La cosa che mi colpisce del tempo è la sua capacità ipnotica. Come il nomade del deserto che con il suono stridulo del suo piffero riesce a far salire il cobra dalla cesta. Come lui, il tempo ha sguardo vago, volto segnato e un’infinita pazienza. Il suo serpente, come facciamo noi, ondeggia, si leva e corica con la ritualità del maniaco o del servo. Né lui né noi, per una vita intera, sovvertiremo questo ritmo. Mai decideremo di piegare il tempo a noi, cambiare il giro, soffiare per far sorgere o calare il pifferaio.
Ogni mattina, ogni mattina, sole che sorge, sole che si alza, sole che scende, come ogni sera, ogni sera. Che ora è adesso? Sono le sei e venticinque. Quante volte sei e venticinque nelle mie giornate? Sei e venticinque fa trentuno, quante volte trentuno nei miei mesi? E per quanto ancora? Il piffero suona. Non si sentiva, ora si avvicina, si allontana.

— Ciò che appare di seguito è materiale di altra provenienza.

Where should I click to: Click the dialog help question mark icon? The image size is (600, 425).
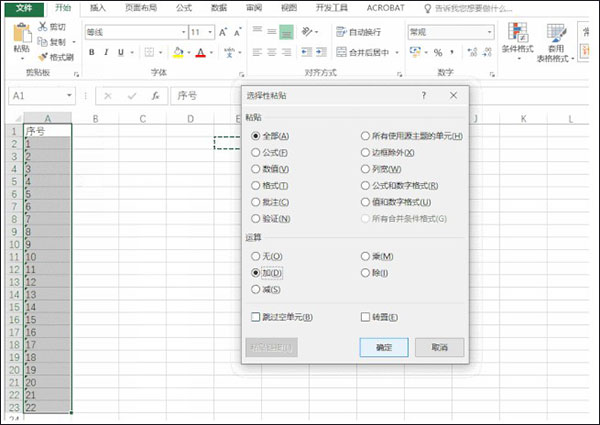tap(423, 95)
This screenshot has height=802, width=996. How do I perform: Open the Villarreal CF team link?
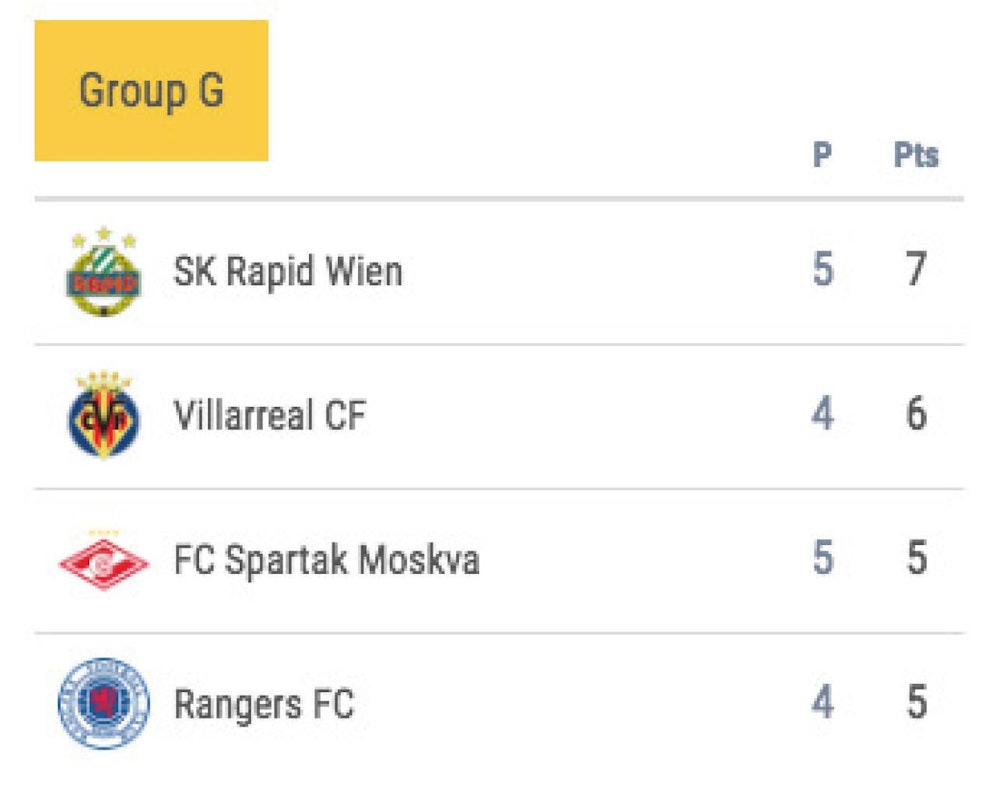click(270, 415)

La cosa che mi colpisce del tempo è che tutto muta in relazione a lui, le età, le disponibilità, le generalità, per mescolare carte e fare un gioco: il gioco dei divieti. Fino a quel tempo questo non si fa. Poi non si può fare quello, e poi non è più tempo per fare questo e quello. Si può stare soli, ma solo da quel momento. L’amore non si può ancora, solo dopo quell’incontro. Non sempre è bello non dormire, non sempre è bello avere un posto dove andare. L’amore non si può più, dopo quella donna. A un certo punto è tardi per tornare. In quel posto, dove eravamo certi, non si può più vivere. Ma come?! Prima era presto e ora è tardi? Non sempre è tempo di desiderare, non sempre ci si deve addormentare. Non sempre, ma inesorabilmente, sarà venuto tardi per qualunque cosa che non sia andare. Il gioco è il tempo stesso, e quando l’hai capito simularlo non sarà possibile. Non più.

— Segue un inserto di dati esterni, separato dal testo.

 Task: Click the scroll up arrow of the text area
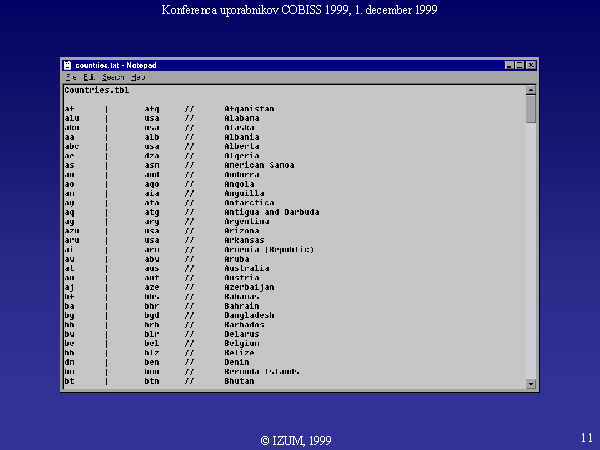click(531, 90)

La cosa che mi colpisce del tempo è che scorre sempre in una direzione, e io ne ho davanti un po’, lo vedo arrivare veloce, abbastanza per sperare ancora. Ma è un’illusione, e per capirlo basta che mi volti, che veda quello che sta dietro me, di tempo scorso, che è il davanti di uno che non ha capito ancora il gioco, come non potevo sospettarlo io quando ero dov’è lui, e che dietro ha un altro che non sa neppure che si gioca, e invece io davanti a me ho un tipo, uno anche sveglio, uno simpatico, che il gioco invece l’ha finito. Era così contento… invece s’è stufato. S’è steso. Non s’è più rialzato. E’ il gioco che si gioca avanti, quello che non ho giocato ancora.
Quello che mi colpisce del tempo è che ci sono istanti in cui capisci tutto, perfettamente, fin nel dettaglio, e potresti viverci così come capisci. Dall’aereo, mi ricordo: guardavo giù e tutto era chiaro. Poi atterravo e non mi ricordavo più. Oppure momenti in cui non si capisce niente, eppure sembra anche meglio, tutto va come un orologio, come una sveglia. Ma come!? Senza capire, senza motivo, senza stare a cavallo. Il cavallo è il tempo. E’ una sveglia a forma di cavallo senza sella, senza cavaliere, senza briglia. Senza.